The bill include stand-up comedy from Bob Loolally, the football manager, music from Tommy Mackay who performs as the Sensational Alex Salmond Gastric Band, plus juggling, vaudeville and even some hand puppetry.
Bob explained: ‘‘It’s a flavour of what we want to bring to Kirkcaldy.
‘‘We want to go much wider than just comedy, and we want people to be involved - and have fun.’’
The 2012 festival will see new venues unveiled alongside established bars and clubs - and some may not be where you’d expect to see live entertainment.
It will also include street theatre and movies, plus shows aimed at children.
‘‘We want to bring people to the High Street, and we want as many businesses there to benefit - so you may see shows in shops and coffee houses as well as bars. We really want to make it special.’’
It’s a big change from previous festivals which have brought stand-up stars of the calibre of Adam Hills, Kevin Bridges and Fred MacAualay to town, but comedy will remain at its core.
Patrick Monahan - winner of ITV’s ‘Show Me The Funny’ is pencilled in to play in Society, while festival favourites such as Billy Kirkwood and Janey Godley are set to return along, to name but a few.
‘‘We will still have stand-up,’’ said Bob. ‘‘For me the chance to bring cabaret across widens the festival’s appeal and can be part of a mix which offers something for everyone.
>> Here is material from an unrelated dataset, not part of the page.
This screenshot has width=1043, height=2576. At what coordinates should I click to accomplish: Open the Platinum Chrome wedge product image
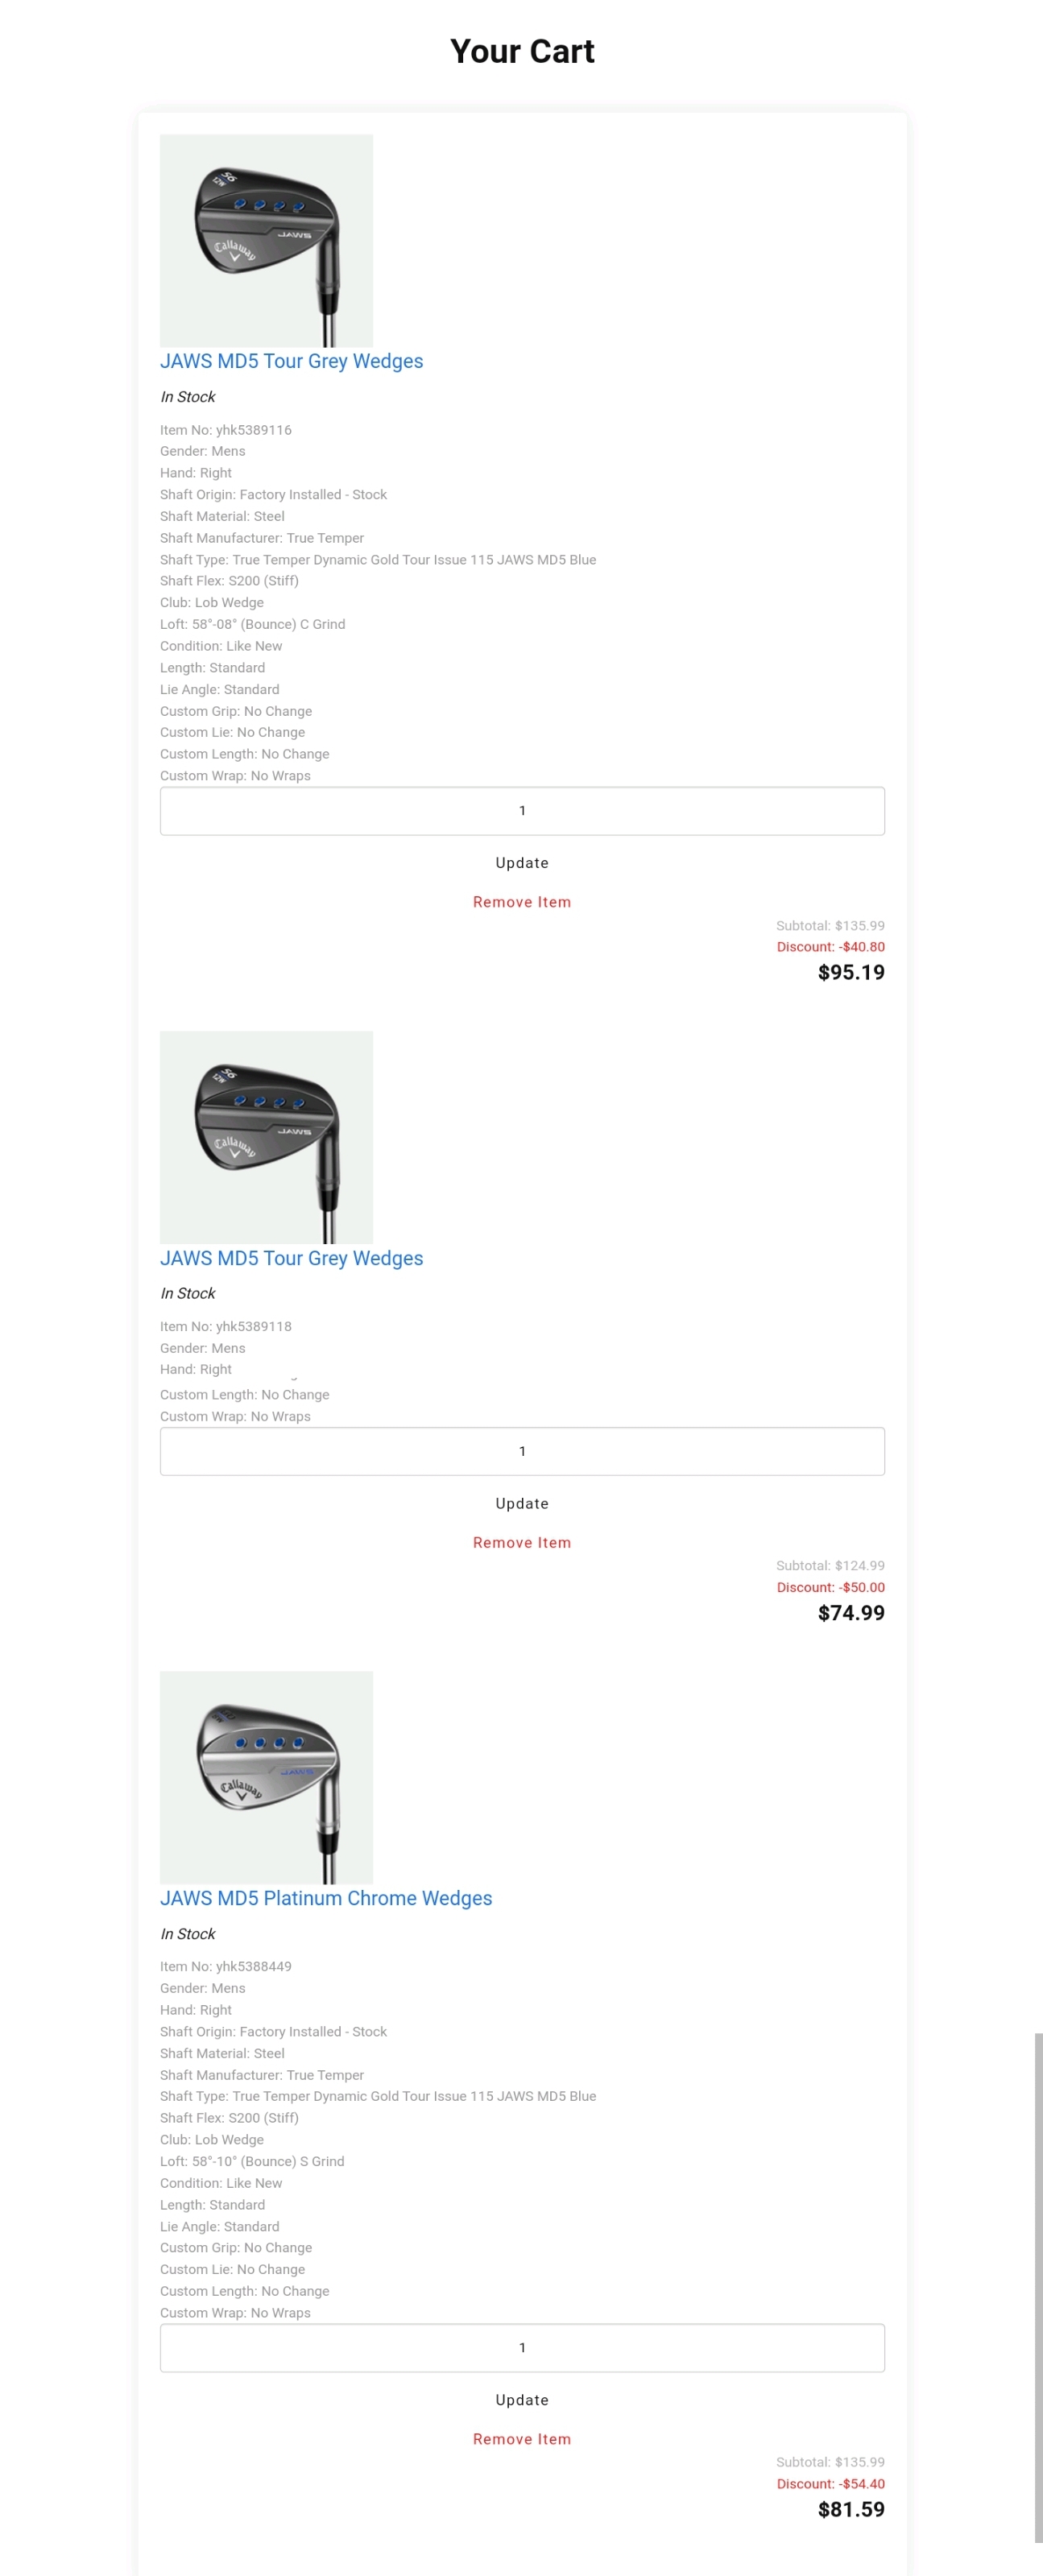tap(266, 1777)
There has to be more.
‘‘The aim is to involve local businesses, audiences and the public every step of the way by giving everyone the opportunity to be part of it - whether it’s hosting a show, helping to make a film, or getting dressed up for a parade.
‘‘It’s all about making an impact, getting involved and having fun.
‘‘And if you simply want to buy a ticket to a show and be entertained - we’ll do that too!’’
The festival is again backed by Kirkcaldy4All which was at the Fringe launch.
Bill Harvey, manager, said: ‘‘It promises to be something different. We want to freshen up the festival and go down a different route this year, and spread the benefits across the town centre.’’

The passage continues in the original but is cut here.